Ce qui signifie : celui qui donne des coups oublie, celui qui en porte les cicatrices
s'en souvient.
Un ami m'a dit : tu n'aurais pas dû répondre à ce professeur
Je lui ai répondu : je sais bien que c'est une perte d'énergie.
Je lui ai dit :
Tu sais l'histoire de "ceux qui préfèrent mourir au chômage à Paris, plutôt que de travailler en Haïti"
a remué des choses profondes, comme le souvenir de mon père
si malheureux d'être empêché de mettre son savoir de médecin
au service de son pays.
Lui qui a organisé l'ensemble des services de santé dans
des pays comme le Togo, par exemple, qui venait d'accéder à leur indépendance.
Je lui ai dit :
Ce qui m’a le + choqué
Ce n’est pas tant que ce M. Jean Josué Pierre, professeur de philosophie
M’insulte et médise sur ma personne.
Parce que, figures-toi que depuis que je « milite »un peu
dans le milieu haïtien dans lequel on trouve peu de femmes,
sinon dédiées aux "affaires domestiques",
-même parmi celles qui ont fait de brillantes études-
je me suis fait à plusieurs reprises verbalement agressée
par des hommes en général,
bien souvent des "étudiants" boursiers à Paris.
Dès qu’une femme n’est pas d’accord
avec cette sorte d’homme,
c’est tout de suite le déclenchement des hostilités,
les insultes les plus grossières sont proférées
et on est à 2 doigts parfois de l’agression physique.
Donc ce problème d’incorrection, j’ai appris à le zapper
Et puis, il m'est apparu que l'absence de respect
dans ce milieu
n'était pas réservé aux femmes
mais que des hommes plus âgés y avaient droit aussi
peut-être parce que considérés comme + faibles
Peut-être parce que dans la culture "pragmatique "des grenn-nanbounda.
étant vieux, ils n'ont plus de pouvoir et peuvent être maltraités
On peut traiter quelqu'un de "curé défroqué " et autres horreurs
sans que personne ne semble s'en offenser.
Donc ce qui m’a vraiment choqué
c’est que le professeur de philosophie ait lançé une fatwa
en déclarant péremptoirement
que je n’avais pas ma place dans les débats d’idée sur Haïti.
-----
Objectifs:
a - Relevez toutes les expressions que le témoignage sur le milieu militant haïtien place entre guillemets.
b - Prolongez le témoignage sur le milieu militant haïtien à partir de sa dernière phrase, en gardant son ton et sa forme en lignes courtes.
Les données placées ci-dessous n'ont aucun rôle dans ce qui est demandé.

(Données de pointage de cible)
-----
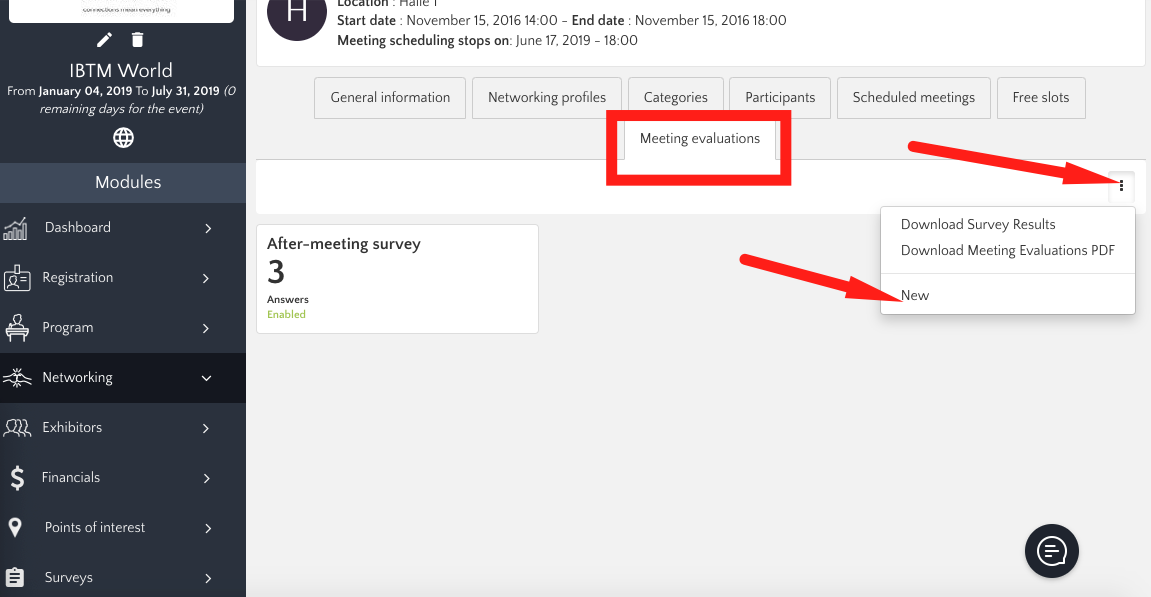The image size is (1151, 597).
Task: Click the three-dot options menu icon
Action: [1121, 185]
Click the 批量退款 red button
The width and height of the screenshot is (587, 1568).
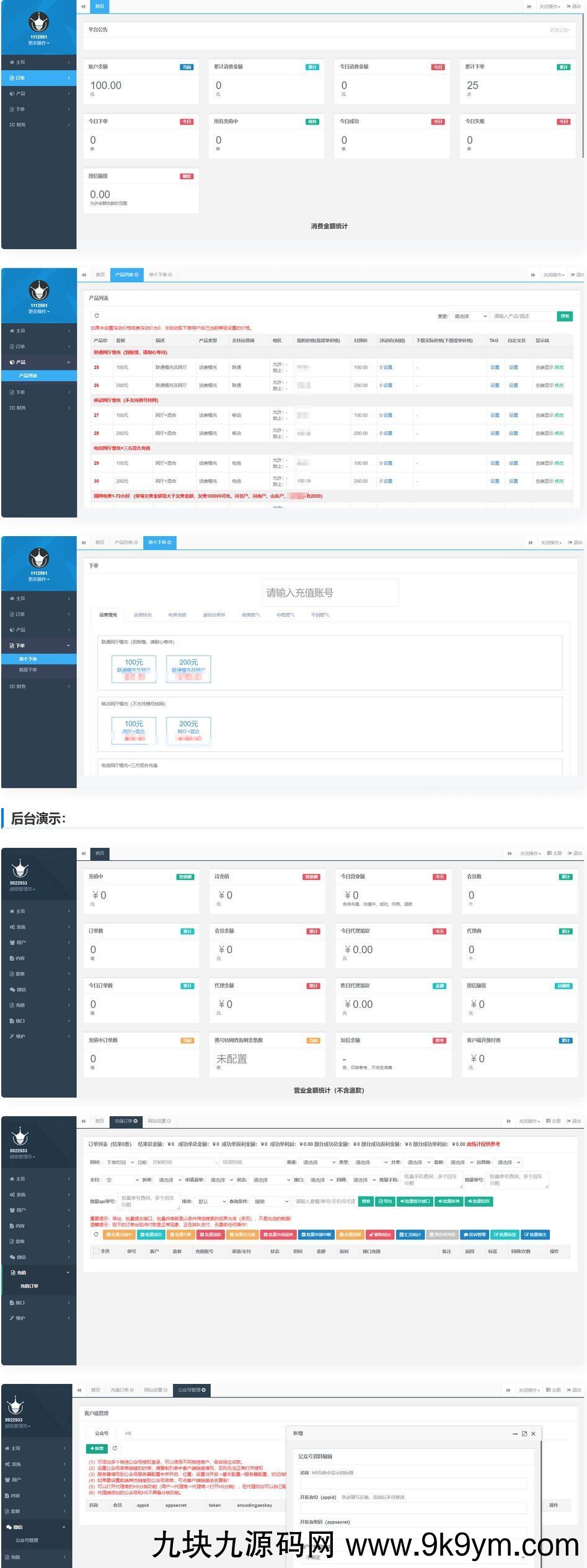(211, 1235)
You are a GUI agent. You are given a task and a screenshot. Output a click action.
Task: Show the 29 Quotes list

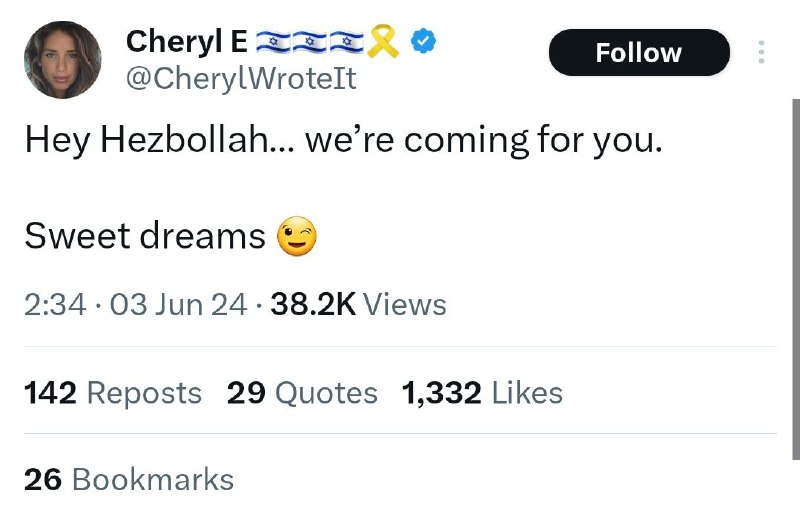click(302, 393)
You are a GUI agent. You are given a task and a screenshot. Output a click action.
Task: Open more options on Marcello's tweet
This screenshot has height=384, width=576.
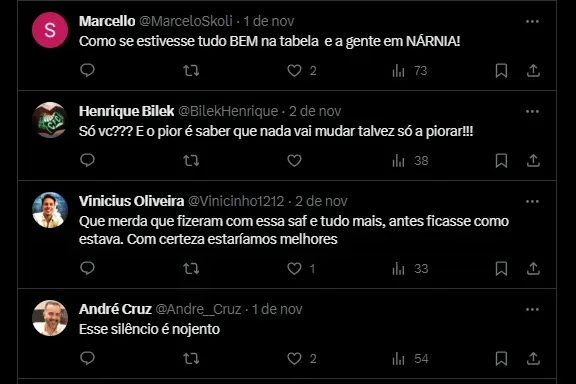(532, 21)
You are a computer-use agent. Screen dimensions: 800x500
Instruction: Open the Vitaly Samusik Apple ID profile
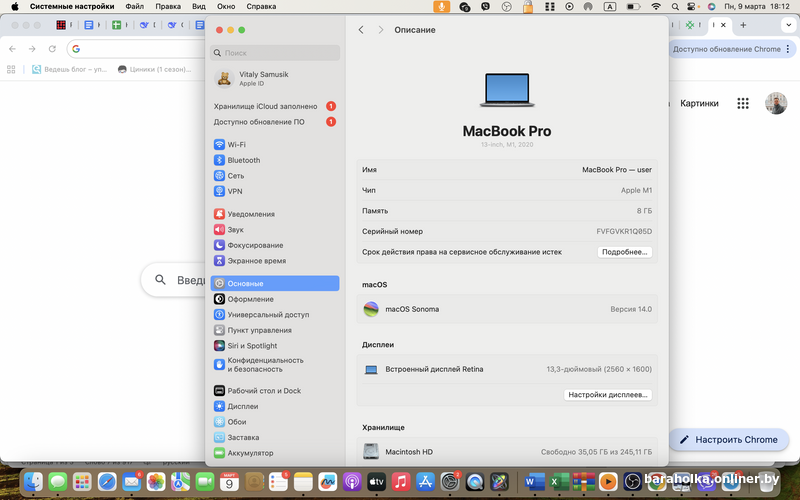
-----
Réponses fournies:
a -
« ceux qui préfèrent mourir au chômage à Paris, plutôt que de travailler en Haïti »
« milite »
« affaires domestiques »
« étudiants »
« pragmatique »
« curé défroqué »

b -
Donc, imagines, je suis cinéaste, j’ai fait quelques films sur Haïti,
Lors de mon dernier passage, j'ai tourné 5 petits reportages sur la Grand'Anse
gratis ti chéri pour la TNH
et M. le Professeur de philosophie déclare
qu’il faut que je la ferme.
Vu mon âge et mon expérience,
c’est quand même plus choquant cette injonction à se taire
que de se faire traiter de « rebelle sans cause » et autres balivernes.
Tu sais que mon père était doyen de la Fac de médecine en Haïti
et qu'il n’était pas en "recherche de notoriété",
puisqu’il avait donné sa démission à M. Duvalier
quand celui-ci est devenu Président.
Et sais-tu que la réaction de Duvalier a été de le mettre en prison illico presto .
Et sais-tu qu'il s'est trouvé des gens pour trouver que c'était bien fait .
Ils ont trouvé que mon père méritait la prison
parce qu’il n’avait pas le droit de contredire le chef.
D'être libre de ses opinions.
C’est ainsi que, à sa sortie de prison, mon père avec toute sa famille a quitté le pays
pour laisser la place à ceux qui avaient le droit de participer au débat d’idées sur Haïti
et qui l’ont si bien mené qu'ils ont conduit le pays à "l'ensauvagement macoute".
C’est ainsi que mon père n’est jamais retourné en Haïti
et a fait sa carrière en Afrique, en Amérique Latine,
dans les Caraïbes où il est mort.
Et pourtant, il ne rêvait que d'une chose,
c'est de travailler et vivre dans son pays.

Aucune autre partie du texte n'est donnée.